Using Geographically Weighted Regression to Analyze Spatial Data
Methods: Geographically weighted regression (GWR) is an approach to analyzing spatial data that does not assume the relationship between variables is constant across a study area. GWR allows local parameters to be estimated, rather than global ones. As opposed to a global score that is obtained in OLS regression, GWR performs tests and obtains local coefficients for each location and each variable in a study. In other words, GWR produces separate regression parameters for each observation, in this case, census tracts.
The problem under study was one that had concerned health professionals for some time, the siting of tobacco outlets in low-income and minority (African American and Hispanic) neighborhoods. We replicated previous studies that had used non-spatial statistics to investigate this issue and which had found a significant relationship among minority status, median household income, and density of tobacco outlets.
Results: The geographically weighted regression produced an R2 of .68 with an Akaike Information Criterion (AIC) of 201.419. The R-square values range from .29 to .70. The geographic variation in these values demonstrates how the explanatory power of the model differs across the census tracts. For example, while the global OLS R-squared was .584, the R-square values in some of the census tracts with the highest percentages of African-Americans was as low as .294.
Both percent African American and median household income were negatively related to the dependent variable in all census tracts; however, this negative relationship was only significant for household income in 42.5% of the tracts while for percent African American it was negatively significant in 93.75% of them.
We performed an analysis of the residuals to see if there existed spatial autocorrelation and found none. We next applied the Benjamini-Hochberg correction to the data, except for the Hispanic variable, as this procedure is unnecessary when there is no significance. After the correction, percent African American was negatively related in 76% of the census tracts and median household income was negatively related in 16% of the tracts. Percent commercial was positively related in 59% of the census tracts. The most powerful predictors of tobacco outlet density were percent African American and population density (significant in all but one tract, 99%).

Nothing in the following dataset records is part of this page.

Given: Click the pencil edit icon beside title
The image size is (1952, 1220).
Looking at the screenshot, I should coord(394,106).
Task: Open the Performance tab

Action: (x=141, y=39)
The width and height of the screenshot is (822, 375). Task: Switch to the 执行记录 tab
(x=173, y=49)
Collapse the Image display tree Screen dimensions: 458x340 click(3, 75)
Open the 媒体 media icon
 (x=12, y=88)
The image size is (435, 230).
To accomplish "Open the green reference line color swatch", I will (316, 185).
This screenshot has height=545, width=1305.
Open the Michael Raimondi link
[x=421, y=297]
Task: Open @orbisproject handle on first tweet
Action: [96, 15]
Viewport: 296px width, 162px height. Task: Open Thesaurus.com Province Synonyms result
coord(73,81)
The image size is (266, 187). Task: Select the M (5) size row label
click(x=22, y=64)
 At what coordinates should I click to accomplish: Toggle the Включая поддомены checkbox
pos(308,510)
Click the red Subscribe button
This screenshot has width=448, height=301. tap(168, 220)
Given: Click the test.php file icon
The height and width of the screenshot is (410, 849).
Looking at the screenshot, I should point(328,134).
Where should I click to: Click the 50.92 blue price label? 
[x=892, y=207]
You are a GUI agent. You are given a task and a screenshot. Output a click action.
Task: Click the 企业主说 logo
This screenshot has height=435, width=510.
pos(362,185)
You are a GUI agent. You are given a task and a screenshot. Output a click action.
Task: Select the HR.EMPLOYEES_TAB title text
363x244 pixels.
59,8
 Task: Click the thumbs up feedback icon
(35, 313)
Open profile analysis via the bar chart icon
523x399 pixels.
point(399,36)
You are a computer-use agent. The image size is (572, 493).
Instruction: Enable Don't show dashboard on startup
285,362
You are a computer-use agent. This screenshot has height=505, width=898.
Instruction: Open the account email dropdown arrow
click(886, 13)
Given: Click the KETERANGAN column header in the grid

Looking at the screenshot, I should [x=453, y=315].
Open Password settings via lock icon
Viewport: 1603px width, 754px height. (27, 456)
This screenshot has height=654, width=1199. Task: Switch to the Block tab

Thus, contrary to previous studies, this research, using geographically weighted regression, found no relationship between tobacco outlet density and percent Hispanic, and found a negative relationship with regard to two variables – that of being African American and median household income. Positive significant relationships were found with population density and land use.
Implications for practice or policy: Researchers in the previous studies had made policy recommendations based on the finding they obtained using non-spatial statistics. Researchers should use care in making public health recommendations regarding interventions to prevent tobacco use or any other public health issue without examining more closely the local heterogeneity of the spatial features involved.